*** EXCERPTED DATA ***
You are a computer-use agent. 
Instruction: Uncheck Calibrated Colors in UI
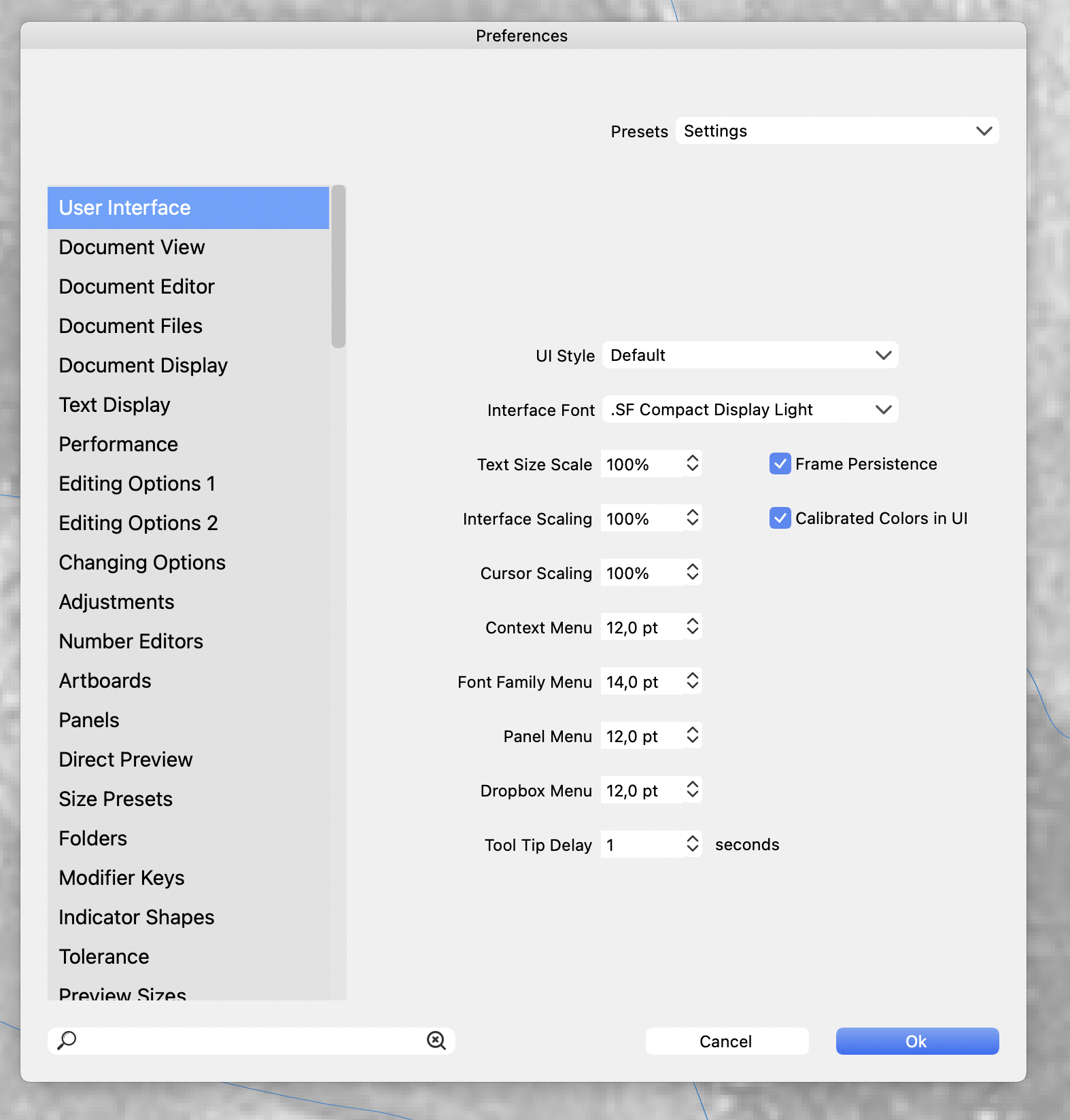780,519
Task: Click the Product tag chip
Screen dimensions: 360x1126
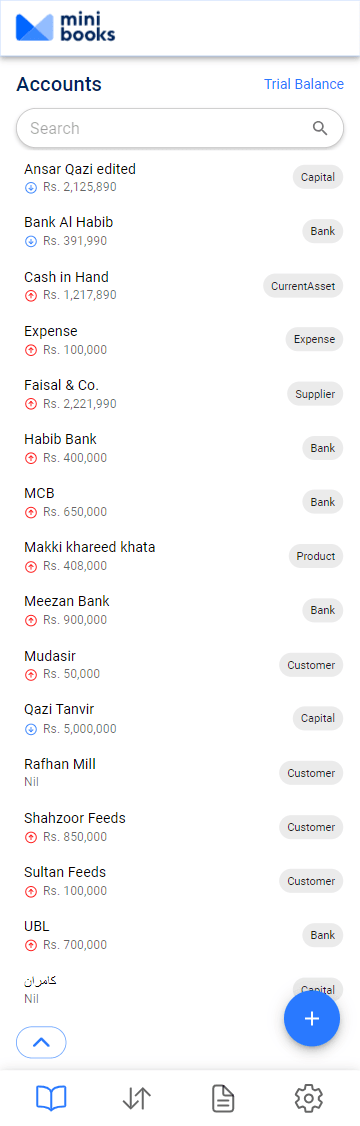Action: 315,556
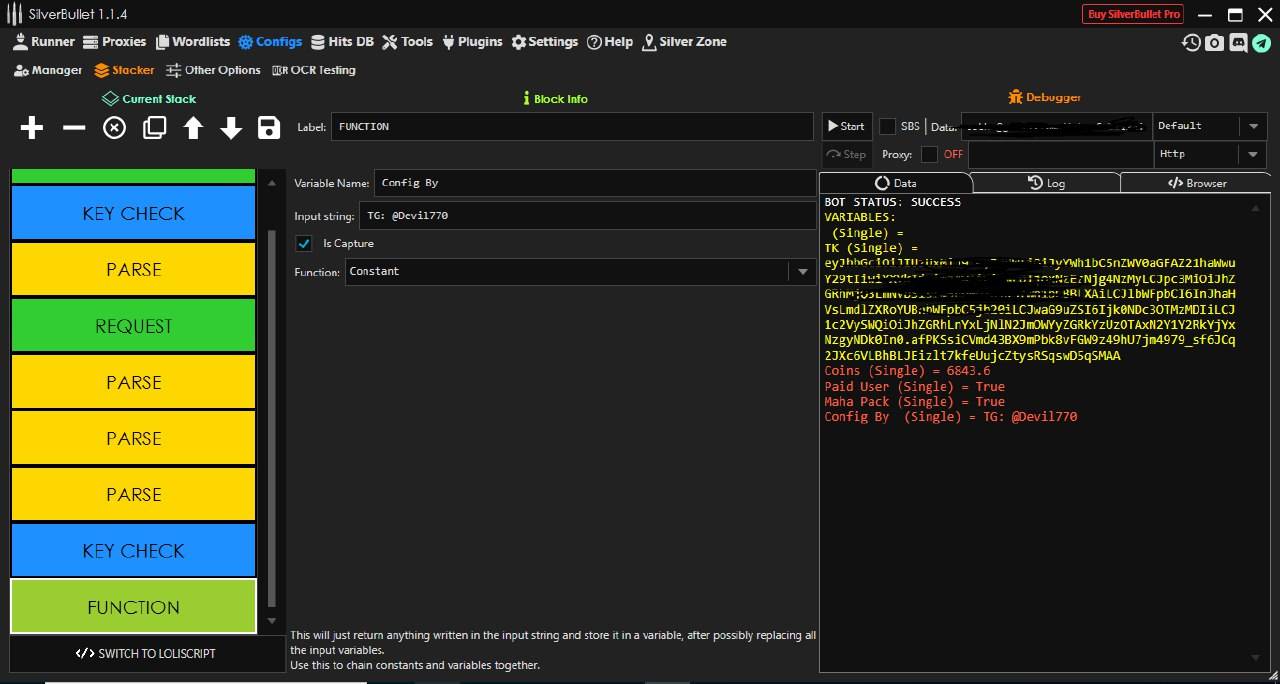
*** End of EXCERPTED DATA ***
* [TASK TO COMPLETE]:
Word for word, return the material, omitting the pictures.

* [RESPONSE AREA]:
You are a computer-use agent. 
Instruction: Uncheck Calibrated Colors in UI
780,519
Task: Click the Product tag chip
Screen dimensions: 360x1126
Action: 315,556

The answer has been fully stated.